• _TEXTO FORNECIDO_

Segurança

Prisões brasileiras têm 310 mil vagas, mas abrigam 548 mil detentos

PRODNONIAO Complexo Penitenciário de Pedrinhas, onde, só neste mês de outubro, 14 presos foram mortos em duas rebeliões, não é um caso isolado no sistema prisional brasileiro. No país, onde 548 mil detentos ocupam um espaço com capacidade para abrigar 310 mil — segundo dados de dezembro de 2012 do Sistema Integrado de Informações Penitenciárias, do Ministério da Justiça — , a violação de direitos constitucionais mais parece regra do que exceção, considerando problemas identificados em inspeções do Conselho Nacional de Justiça (CNJ), como a precariedade das instalações, a falta de assistência médica e a existência de pessoas que já cumpriram a pena, mas permanecem detidas. Não à toa, o ministro da Justiça, José Eduardo Cardozo, afirmou, em 2012, que “preferia morrer” a passar muitos anos em uma penitenciária brasileira.

— A separação dos detentos em razão da natureza do delito, ficando os mais graves, como tráfico, estupro e homocídio, de um lado e os mais leves de outro, praticamente não é feita em presídio algum, numa clara violação à regra constitucional, que estabelece a divisão por natureza do crime, sexo e idade. Também não é garantido o direito de a presidiária permanecer com o filho no período de amamentação. Só por esses dois exemplos a gente percebe como os direitos fundamentais das pessoas presas estão sendo violados — destaca o desembargador Guilherme Calmon, conselheiro do CNJ.

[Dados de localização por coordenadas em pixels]
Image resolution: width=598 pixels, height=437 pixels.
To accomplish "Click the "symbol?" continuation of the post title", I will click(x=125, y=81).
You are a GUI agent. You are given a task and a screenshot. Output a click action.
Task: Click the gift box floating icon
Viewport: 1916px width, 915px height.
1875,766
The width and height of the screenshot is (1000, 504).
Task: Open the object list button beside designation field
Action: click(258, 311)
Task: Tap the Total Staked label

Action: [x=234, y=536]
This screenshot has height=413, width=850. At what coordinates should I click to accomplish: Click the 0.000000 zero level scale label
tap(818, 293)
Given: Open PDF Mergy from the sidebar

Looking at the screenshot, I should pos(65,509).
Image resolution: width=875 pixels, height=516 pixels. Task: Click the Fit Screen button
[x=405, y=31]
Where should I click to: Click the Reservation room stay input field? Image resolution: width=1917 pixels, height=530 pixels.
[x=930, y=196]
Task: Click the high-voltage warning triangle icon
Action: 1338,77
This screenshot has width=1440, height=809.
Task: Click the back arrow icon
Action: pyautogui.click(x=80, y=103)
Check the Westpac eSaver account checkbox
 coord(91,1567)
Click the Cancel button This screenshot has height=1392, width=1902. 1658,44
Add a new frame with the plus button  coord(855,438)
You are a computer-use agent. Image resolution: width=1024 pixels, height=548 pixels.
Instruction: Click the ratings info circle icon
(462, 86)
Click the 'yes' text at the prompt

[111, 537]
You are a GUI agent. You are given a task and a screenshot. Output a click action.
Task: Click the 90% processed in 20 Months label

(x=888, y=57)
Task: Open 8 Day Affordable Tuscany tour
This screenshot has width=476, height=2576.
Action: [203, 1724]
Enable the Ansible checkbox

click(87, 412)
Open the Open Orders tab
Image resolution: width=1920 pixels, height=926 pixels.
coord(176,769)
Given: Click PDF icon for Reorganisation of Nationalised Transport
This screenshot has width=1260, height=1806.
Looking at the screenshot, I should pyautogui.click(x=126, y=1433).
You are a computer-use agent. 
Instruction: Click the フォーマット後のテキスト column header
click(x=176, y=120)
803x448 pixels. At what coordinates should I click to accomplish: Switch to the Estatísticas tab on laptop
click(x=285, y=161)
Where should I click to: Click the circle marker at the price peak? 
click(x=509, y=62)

• _TAREFAS_
[A] No texto sobre as prisões brasileiras, que cargos ocupa Guilherme Calmon?
[B] Apresente uma continuação do texto sobre as prisões brasileiras, começando logo após o último parágrafo.

• _RESPOSTAS_
[A] Ele é desembargador e conselheiro do CNJ.

[B]
Segundo Calmon, o descumprimento de normas básicas pode gerar uma situação favorável ao surgimento de rebeliões e à ação do crime organizado dentro das unidades prisionais:

— Com isso, começamos a ter um outro problema, relativo à ação do crime organizado em estabelecimentos penais. Essa situação na qual essas pessoas estão inseridas gera fugas e rebeliões e elas acabam saindo, após cumprirem a pena que lhes foi imposta, pior do que entraram. Vão rescindir e praticar outros crimes, muitas vezes, mais graves do que os cometidos anteriormente — avalia.

“O detento é cooptado pela facção. Ou se filia ou morre”

No Maranhão, por exemplo, a separação dos presos nas unidades prisionais costuma ser feita com base na facção criminosa do detento, revela o juiz Douglas de Melo Martins, coordenador do Departamento de Monitoramento e Fiscalização do Sistema Carcerário do CNJ.

— A divisão é feita, principalmente, pela facção. Com isso, a pessoa que comete um crime leve acaba, por exemplo, na mesma cela de alguém que cometeu um crime mais grave, de um líder de uma organização criminosa. E aí não é nem questão da prisão ser uma escola do crime. Na verdade, o detento é cooptado pela facção. Ele não tem opção. Ou se filia ou morre.

Exemplo disso, cita o juiz, é o borracheiro que foi detido por ter adquirido pneus furtados e acabou assassinado na rebelião desta quarta-feira em São Luis.

— Sei que deve ter muita gente falando ao ouvir a notícia da rebelião: “Ah, 10 mortos presos? É bom, são menos 10 criminosos no mundo”. Mas um desses mortos é um borracheiro, que foi detido após acusação de ter comprado pneus furtados. A sociedade é muito hipócrita.

Segundo o juiz, o Complexo Penitenciário de Pedrinhas tem um histórico de tragédias e passa por uma situação “de descontrole”. Além das 9 mortes registradas nesta quarta-feira, no Centro de Detenção Provisória, onde presos aguardam julgamento, outras cinco ocorreram no início deste mês. Em 2011, um motim que durou cerca de 24 horas terminou com 18 presos assassinados. À época, a polícia também divulgou que as mortes foram resultado de briga entre facções rivais.

Não à toa, este ano, lembra Martins, a demolição do Complexo de Pedrinhas foi recomendada por um juiz da Vara de Execuções Penais do Maranhão:

— O juiz disse que a situação era tão ruim que nem reforma resolvia. Além disso, tem o problema da superlotação. Na unidade onde ocorreu a rebelião tem quase 700 presos onde deveriam existir 200.